Description of the task:
Repeat only the lines below from the one containing "Where should I click to: Switch to the 养成材料" through the one containing "Click red legend swatch in 10 Min chart", inclusive, exactly as written.

Data supplied:

·····

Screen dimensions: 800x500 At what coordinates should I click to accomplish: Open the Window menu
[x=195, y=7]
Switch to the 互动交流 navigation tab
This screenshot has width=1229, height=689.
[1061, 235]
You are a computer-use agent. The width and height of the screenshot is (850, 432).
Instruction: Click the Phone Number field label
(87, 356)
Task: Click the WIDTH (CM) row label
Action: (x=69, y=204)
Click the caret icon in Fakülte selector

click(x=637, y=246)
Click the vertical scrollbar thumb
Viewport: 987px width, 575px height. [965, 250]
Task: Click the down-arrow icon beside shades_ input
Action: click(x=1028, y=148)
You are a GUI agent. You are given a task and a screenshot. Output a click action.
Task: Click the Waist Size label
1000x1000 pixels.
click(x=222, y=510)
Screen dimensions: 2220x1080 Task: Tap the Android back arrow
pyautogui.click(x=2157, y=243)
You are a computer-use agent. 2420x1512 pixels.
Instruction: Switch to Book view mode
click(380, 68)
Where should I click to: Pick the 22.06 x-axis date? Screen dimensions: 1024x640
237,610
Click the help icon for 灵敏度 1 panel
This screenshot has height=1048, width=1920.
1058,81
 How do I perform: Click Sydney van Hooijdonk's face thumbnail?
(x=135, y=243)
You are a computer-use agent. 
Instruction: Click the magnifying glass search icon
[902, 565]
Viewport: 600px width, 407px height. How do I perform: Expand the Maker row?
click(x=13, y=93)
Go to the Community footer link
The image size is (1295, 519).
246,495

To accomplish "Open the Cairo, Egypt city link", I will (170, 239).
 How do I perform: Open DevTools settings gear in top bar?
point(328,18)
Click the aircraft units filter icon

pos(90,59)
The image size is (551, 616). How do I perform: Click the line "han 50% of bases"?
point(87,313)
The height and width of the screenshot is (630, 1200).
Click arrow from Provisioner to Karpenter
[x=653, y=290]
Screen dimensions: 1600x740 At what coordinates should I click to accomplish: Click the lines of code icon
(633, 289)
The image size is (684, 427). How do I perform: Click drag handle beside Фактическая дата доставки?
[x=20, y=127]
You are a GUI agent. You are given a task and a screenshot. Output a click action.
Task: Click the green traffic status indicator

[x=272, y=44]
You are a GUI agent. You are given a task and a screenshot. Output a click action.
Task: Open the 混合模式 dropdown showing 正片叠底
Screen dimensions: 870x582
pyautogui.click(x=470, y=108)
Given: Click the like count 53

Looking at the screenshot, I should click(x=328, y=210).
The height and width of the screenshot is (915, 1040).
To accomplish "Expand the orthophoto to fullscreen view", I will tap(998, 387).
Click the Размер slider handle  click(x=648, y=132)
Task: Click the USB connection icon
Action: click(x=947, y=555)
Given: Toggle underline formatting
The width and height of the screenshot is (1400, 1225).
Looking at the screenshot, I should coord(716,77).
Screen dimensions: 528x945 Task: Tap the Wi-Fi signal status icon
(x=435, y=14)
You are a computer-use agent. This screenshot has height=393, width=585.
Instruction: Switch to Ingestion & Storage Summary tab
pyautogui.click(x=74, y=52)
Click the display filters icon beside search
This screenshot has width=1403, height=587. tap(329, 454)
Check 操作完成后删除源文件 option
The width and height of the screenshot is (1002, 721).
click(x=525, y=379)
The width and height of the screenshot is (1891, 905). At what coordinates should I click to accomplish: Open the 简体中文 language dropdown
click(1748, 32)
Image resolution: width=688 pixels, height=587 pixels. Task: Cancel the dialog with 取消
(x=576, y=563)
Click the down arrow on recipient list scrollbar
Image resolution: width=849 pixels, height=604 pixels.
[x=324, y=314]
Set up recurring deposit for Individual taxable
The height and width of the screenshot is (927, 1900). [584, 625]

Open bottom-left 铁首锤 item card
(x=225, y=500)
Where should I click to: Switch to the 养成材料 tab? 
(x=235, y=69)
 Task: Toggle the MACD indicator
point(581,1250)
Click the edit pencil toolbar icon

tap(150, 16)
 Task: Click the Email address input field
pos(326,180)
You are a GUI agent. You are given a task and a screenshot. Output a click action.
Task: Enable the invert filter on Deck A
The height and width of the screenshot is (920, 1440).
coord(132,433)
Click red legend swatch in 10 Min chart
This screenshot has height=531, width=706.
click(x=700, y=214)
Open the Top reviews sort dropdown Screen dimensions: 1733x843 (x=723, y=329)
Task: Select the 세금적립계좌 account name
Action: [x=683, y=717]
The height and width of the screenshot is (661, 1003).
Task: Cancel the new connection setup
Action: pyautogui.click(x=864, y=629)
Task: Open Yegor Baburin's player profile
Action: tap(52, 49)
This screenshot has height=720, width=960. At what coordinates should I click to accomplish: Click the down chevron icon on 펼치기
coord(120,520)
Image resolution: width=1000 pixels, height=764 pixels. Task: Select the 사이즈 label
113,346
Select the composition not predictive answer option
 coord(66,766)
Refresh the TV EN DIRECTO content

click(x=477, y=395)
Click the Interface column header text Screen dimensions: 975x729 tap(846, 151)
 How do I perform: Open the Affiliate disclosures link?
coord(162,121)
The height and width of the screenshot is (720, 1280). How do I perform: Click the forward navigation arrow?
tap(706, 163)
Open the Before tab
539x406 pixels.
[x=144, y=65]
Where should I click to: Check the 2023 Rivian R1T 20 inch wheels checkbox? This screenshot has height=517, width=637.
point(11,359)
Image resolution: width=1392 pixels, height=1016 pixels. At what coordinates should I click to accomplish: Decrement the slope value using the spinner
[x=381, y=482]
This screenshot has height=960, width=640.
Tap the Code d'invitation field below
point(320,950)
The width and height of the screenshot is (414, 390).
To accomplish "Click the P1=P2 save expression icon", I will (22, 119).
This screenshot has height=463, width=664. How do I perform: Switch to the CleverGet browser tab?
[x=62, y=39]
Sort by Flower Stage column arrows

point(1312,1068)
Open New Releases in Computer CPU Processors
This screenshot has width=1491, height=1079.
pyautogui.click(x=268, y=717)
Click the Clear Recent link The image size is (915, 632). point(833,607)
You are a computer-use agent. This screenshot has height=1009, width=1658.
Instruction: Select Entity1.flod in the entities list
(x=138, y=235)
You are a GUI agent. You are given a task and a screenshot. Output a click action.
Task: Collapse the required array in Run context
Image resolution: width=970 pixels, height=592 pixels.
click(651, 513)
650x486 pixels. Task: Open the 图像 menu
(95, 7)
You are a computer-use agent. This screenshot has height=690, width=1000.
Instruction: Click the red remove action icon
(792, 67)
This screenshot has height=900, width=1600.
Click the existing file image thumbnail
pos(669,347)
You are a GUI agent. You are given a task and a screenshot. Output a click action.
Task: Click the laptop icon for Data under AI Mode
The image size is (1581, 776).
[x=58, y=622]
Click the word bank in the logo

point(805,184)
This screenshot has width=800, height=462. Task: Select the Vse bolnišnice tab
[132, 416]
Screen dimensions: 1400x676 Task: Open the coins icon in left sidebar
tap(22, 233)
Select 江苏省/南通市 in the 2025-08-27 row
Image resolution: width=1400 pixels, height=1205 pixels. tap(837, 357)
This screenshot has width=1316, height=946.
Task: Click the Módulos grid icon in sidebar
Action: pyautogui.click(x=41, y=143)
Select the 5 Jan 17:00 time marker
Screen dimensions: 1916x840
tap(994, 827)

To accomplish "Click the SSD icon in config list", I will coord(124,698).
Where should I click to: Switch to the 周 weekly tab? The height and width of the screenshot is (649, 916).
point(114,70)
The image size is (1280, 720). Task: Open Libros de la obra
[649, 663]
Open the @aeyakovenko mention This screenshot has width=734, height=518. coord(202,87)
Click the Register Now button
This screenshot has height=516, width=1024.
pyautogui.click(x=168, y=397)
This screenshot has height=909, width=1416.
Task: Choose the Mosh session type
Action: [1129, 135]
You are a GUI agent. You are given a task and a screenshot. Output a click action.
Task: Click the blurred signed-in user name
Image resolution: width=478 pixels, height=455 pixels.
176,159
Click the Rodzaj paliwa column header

·····

Written response:
Where should I click to: Switch to the 养成材料 tab? 
(x=235, y=69)
 Task: Toggle the MACD indicator
point(581,1250)
Click the edit pencil toolbar icon

tap(150, 16)
 Task: Click the Email address input field
pos(326,180)
You are a GUI agent. You are given a task and a screenshot. Output a click action.
Task: Enable the invert filter on Deck A
The height and width of the screenshot is (920, 1440).
coord(132,433)
Click red legend swatch in 10 Min chart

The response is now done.